09 Optim: Prerequisites and Gradient Descent

լուսանկարի հղումը, Հեղինակ՝ Artist Name

📚 Նյութը

⚠️ Note

This section was autogenerated. If you spot a mistake, please let me know!

Դասախոսություն

Գործնական

Jupyter Notebooks

🏡 Տնային

Note

❗❗❗ DON’T CHECK THE SOLUTIONS BEFORE TRYING TO DO THE HOMEWORK BY YOURSELF❗❗❗
Please don’t hesitate to ask questions, never forget about the 🍊karalyok🍊 principle!
The harder the problem is, the more 🧀cheeses🧀 it has.
Problems with 🎁 are just extra bonuses. It would be good to try to solve them, but also it’s not the highest priority task.
If the problem involve many boring calculations, feel free to skip them - important part is understanding the concepts.
Submit your solutions here (even if it’s unfinished)

Gradient Descent

01 Condition number by hand

Consider the quadratic \[f(\mathbf{x}) = \tfrac{1}{2}\mathbf{x}^T Q \mathbf{x}, \quad Q = \begin{pmatrix} 100 & 0 \\ 0 & 1 \end{pmatrix}.\]

Compute the gradient $\nabla f(\mathbf{x})$ and the Hessian $H = \nabla^2 f(\mathbf{x})$.
Find the eigenvalues of $H$.
Report the condition number $\kappa(H) = \lambda_{\max} / \lambda_{\min}$.
Explain in 2-3 sentences why a large $\kappa$ predicts slow convergence of gradient descent.

02 Implement vanilla GD from scratch

Implement gradient descent in pure numpy (no scikit-learn, no PyTorch). Minimize $f(\mathbf{x}) = x_1^2 + x_2^2$ starting from $\mathbf{x}_0 = (5, 5)$.

Write a function gd(grad_f, x0, lr, n_iter) that returns the trajectory of $\mathbf{x}$ values and the loss at each iteration.
Run with five different learning rates $\eta \in \{0.01,\ 0.1,\ 0.5,\ 1.0,\ 1.5\}$ for 100 iterations each.
On a single matplotlib figure, plot loss vs iteration for each $\eta$ (use a log-scale y-axis).
Which $\eta$ converge fastest? Which (if any) diverge? Explain in one sentence why.

03 Find the divergence threshold

For the ill-conditioned quadratic $f(\mathbf{x}) = 100 x_1^2 + x_2^2$ starting from $\mathbf{x}_0 = (1, 1)$, find experimentally the largest learning rate $\eta^*$ for which GD still converges within 1000 iterations. Three decimal places is fine.

04 Beat constant LR with a custom schedule

Take the ill-conditioned quadratic from HW 03: \[f(\mathbf{x}) = 100 x_1^2 + x_2^2, \quad \mathbf{x}_0 = (5, 1).\]

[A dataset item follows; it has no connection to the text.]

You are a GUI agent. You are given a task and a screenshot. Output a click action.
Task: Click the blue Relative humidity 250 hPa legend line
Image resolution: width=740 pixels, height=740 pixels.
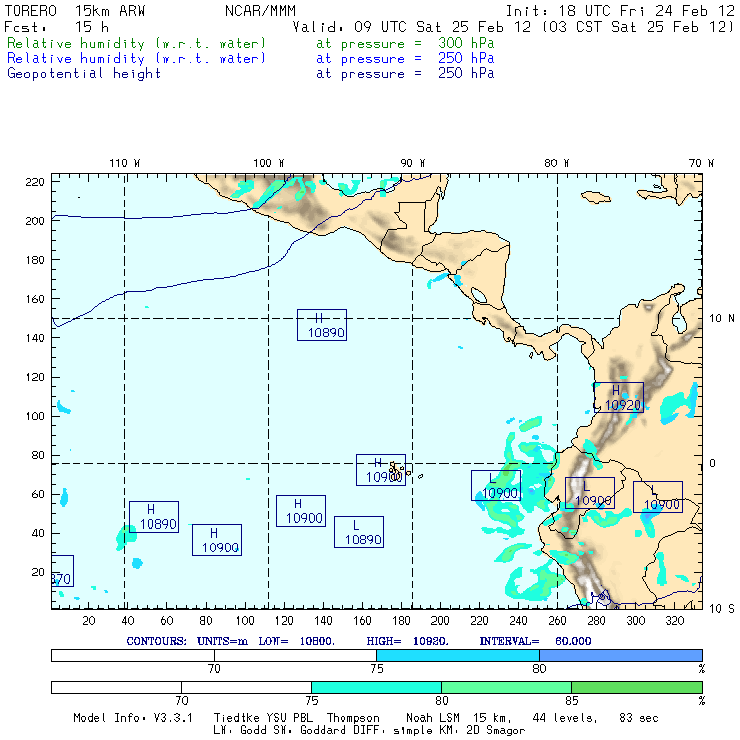[x=137, y=59]
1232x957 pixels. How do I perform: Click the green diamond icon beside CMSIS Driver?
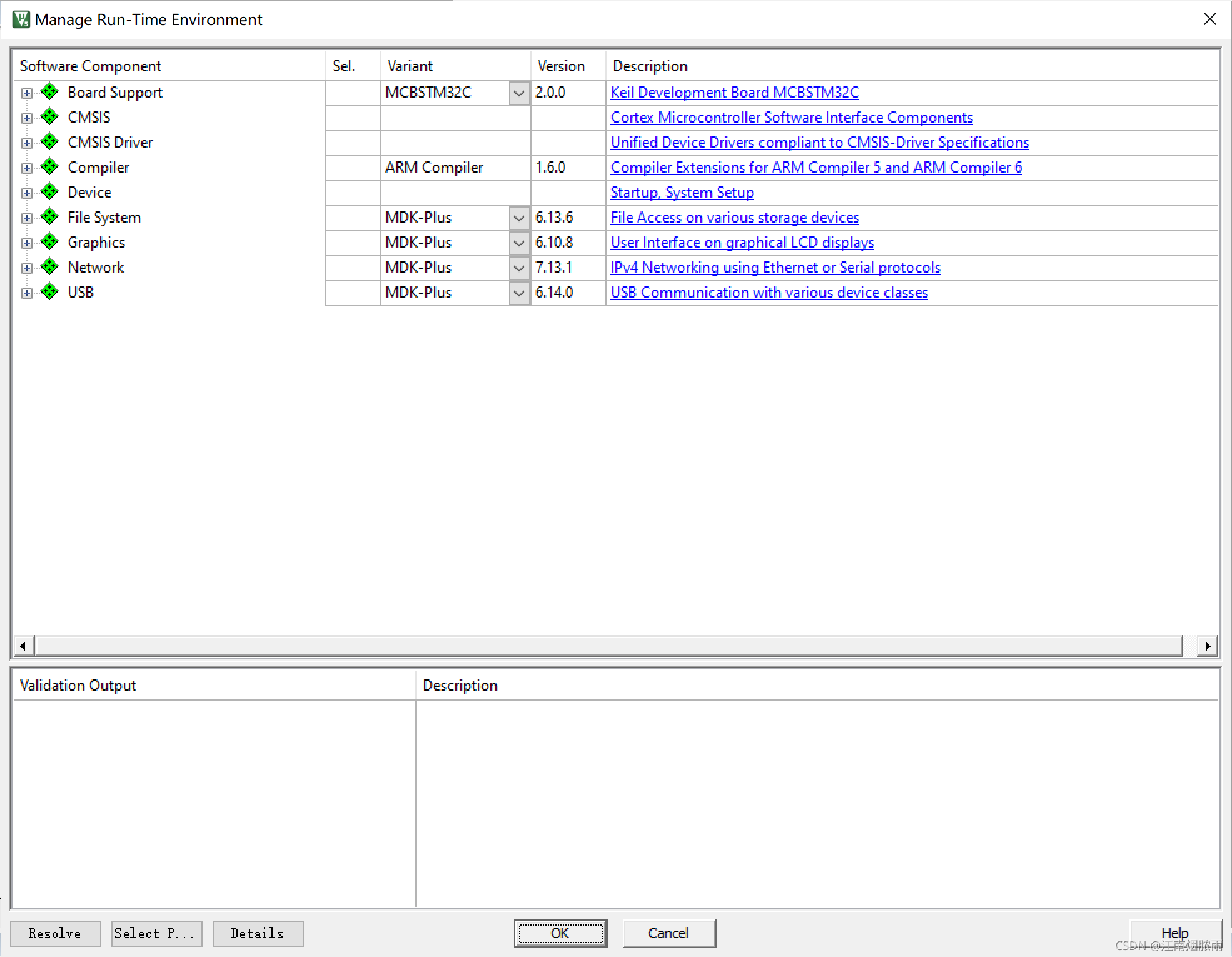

A constant learning rate just below the divergence threshold ($\eta \approx 0.009$) takes a few hundred iterations to reach a loss below $10^{-6}$. Your task: design a learning-rate schedule $\eta(t)$ that converges in fewer than 50 iterations to loss below $10^{-6}$.

Things to try: step decay, exponential decay, cosine annealing, warmup + decay, or your own custom function of iteration $t$.

Report:

Your final iteration count and final loss.
A plot of loss vs iteration (log y-axis).
A plot of $\eta(t)$ vs $t$ for your schedule.

Tip: there’s a starter cell in Lectures/optim/03_gd_step_size.ipynb with helper code if you want a scaffold.

05 Visualize the zig-zag

Plot the GD trajectory on a contour plot for both:

well-conditioned: $f(\mathbf{x}) = x_1^2 + x_2^2$
ill-conditioned: $f(\mathbf{x}) = 100 x_1^2 + x_2^2$

Both starting from $\mathbf{x}_0 = (5, 1)$ with the same learning rate $\eta = 0.009$ (just below the divergence threshold from HW 03) for 50 iterations.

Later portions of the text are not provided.